Data excerpts:
[Start of Attachment]

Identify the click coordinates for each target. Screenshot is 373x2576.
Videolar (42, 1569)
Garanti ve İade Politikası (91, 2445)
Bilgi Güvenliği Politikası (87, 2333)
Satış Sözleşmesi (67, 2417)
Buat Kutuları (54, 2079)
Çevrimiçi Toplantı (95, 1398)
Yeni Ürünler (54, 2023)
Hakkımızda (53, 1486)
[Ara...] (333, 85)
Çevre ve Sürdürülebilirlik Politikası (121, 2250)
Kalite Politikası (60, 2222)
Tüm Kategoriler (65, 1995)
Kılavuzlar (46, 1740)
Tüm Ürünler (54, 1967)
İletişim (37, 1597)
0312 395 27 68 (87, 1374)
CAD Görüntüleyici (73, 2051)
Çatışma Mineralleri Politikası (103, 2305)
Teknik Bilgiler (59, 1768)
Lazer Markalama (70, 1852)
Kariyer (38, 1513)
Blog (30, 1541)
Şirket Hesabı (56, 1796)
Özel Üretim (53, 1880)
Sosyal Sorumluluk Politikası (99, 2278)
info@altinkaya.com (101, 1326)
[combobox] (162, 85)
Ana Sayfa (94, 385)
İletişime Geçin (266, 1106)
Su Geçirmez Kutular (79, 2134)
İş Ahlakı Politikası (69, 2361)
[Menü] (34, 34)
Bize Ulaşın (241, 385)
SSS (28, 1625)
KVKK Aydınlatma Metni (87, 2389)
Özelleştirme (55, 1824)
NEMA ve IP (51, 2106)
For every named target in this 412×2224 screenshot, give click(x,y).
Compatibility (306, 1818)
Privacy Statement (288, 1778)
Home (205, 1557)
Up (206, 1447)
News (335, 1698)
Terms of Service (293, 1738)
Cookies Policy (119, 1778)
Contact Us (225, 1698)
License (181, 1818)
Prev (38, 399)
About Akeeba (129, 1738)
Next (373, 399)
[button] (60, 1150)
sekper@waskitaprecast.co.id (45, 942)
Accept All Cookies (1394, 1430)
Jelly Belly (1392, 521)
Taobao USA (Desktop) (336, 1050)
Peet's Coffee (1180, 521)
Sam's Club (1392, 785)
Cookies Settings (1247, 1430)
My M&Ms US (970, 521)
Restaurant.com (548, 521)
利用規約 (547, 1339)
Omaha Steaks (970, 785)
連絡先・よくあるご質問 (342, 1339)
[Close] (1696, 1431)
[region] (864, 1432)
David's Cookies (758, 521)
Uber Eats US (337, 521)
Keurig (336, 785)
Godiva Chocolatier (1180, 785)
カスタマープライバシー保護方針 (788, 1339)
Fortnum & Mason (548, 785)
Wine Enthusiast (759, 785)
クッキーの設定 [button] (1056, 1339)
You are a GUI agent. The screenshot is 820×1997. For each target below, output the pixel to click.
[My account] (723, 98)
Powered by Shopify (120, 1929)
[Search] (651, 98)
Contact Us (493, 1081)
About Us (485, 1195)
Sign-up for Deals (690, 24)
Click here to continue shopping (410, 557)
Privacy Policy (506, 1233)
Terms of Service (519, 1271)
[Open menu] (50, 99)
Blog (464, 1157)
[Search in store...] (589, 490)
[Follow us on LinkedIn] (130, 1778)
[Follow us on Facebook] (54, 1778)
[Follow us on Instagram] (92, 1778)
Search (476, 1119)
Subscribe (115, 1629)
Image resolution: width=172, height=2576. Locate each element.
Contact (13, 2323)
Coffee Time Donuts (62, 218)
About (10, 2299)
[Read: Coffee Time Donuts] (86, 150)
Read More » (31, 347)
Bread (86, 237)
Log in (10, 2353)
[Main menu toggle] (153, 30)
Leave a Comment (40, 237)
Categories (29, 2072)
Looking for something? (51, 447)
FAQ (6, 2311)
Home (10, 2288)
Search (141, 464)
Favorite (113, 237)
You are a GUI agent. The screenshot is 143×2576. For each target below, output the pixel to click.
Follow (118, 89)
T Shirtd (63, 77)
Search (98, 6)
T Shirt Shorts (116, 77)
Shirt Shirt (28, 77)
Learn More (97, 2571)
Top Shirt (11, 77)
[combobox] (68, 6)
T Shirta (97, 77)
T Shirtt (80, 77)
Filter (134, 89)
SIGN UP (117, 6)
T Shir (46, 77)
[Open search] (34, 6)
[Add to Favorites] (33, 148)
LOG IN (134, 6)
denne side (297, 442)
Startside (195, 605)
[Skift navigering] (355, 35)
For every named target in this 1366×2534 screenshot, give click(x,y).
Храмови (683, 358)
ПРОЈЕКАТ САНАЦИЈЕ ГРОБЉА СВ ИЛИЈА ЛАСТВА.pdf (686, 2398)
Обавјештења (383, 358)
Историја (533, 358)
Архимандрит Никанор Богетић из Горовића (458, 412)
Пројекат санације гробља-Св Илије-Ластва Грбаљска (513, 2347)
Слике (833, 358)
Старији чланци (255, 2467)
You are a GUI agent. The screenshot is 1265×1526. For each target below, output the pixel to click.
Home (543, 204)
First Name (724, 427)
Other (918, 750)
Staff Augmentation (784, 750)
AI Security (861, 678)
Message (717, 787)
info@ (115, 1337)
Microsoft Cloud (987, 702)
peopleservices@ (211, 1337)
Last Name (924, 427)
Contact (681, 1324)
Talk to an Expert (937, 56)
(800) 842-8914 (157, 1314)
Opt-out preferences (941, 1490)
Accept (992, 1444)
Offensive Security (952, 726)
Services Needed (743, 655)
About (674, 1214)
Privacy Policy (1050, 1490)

[End of Attachment]

Task goal: Looking at the records above, work out how many lines hold "Politikası" and write only that number.

Solved exercise: 7